» READING PASSAGE:
_ _ _ _

# Measuring performance

*Estimated read time: 3 minutes*

Performance work starts with trusted measurements. This guide shows how to enable timing collection, gather per-frame metrics, and compute throughput for repeatable regression tracking. Each code sample includes inline setup so you can copy and run sections independently.

## Baseline checklist

Use this repeatable sequence whenever you capture new numbers:

{% stepper %}
{% step %}
**Reset state**

Call `model.reset_time_stats()` before the first measured run.
{% endstep %}

{% step %}
**Collect baselines**

Record system info (`degirum sys-info`), model version, and any custom parameters.
{% endstep %}

{% step %}
**Execute a fixed workload**

Run a deterministic loop (same inputs, same batch size) using `predict` or `predict_batch`.

_ _ _ _

» DATASET CONTENT:
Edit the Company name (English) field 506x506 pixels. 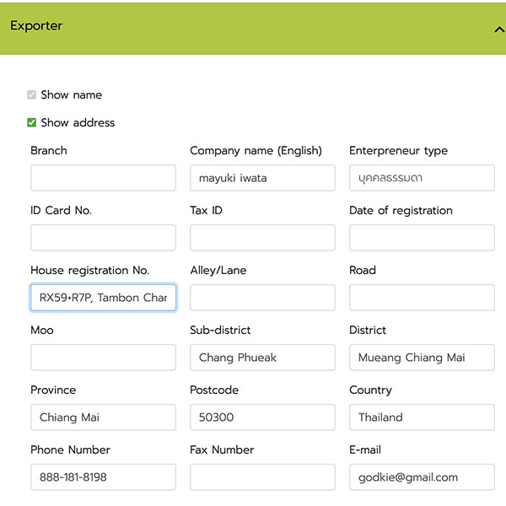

_ _ _ _

» LIST OF TASKS:
a. From the performance-measurement guide, transcribe the stretch from "Performance work starts" through "run sections independently.".
b. Answer these questions about the performance-measurement guide:
(i) What is the guide's estimated read time?
(ii) Which call should be made before the first measured run?
(iii) Which command is given for recording system info?
The data is not needed here.

» SET OF ANSWERS:
a.
Performance work starts with trusted measurements. This guide shows how to enable timing collection, gather per-frame metrics, and compute throughput for repeatable regression tracking. Each code sample includes inline setup so you can copy and run sections independently.

b.
(i) 3 minutes
(ii) `model.reset_time_stats()`
(iii) `degirum sys-info`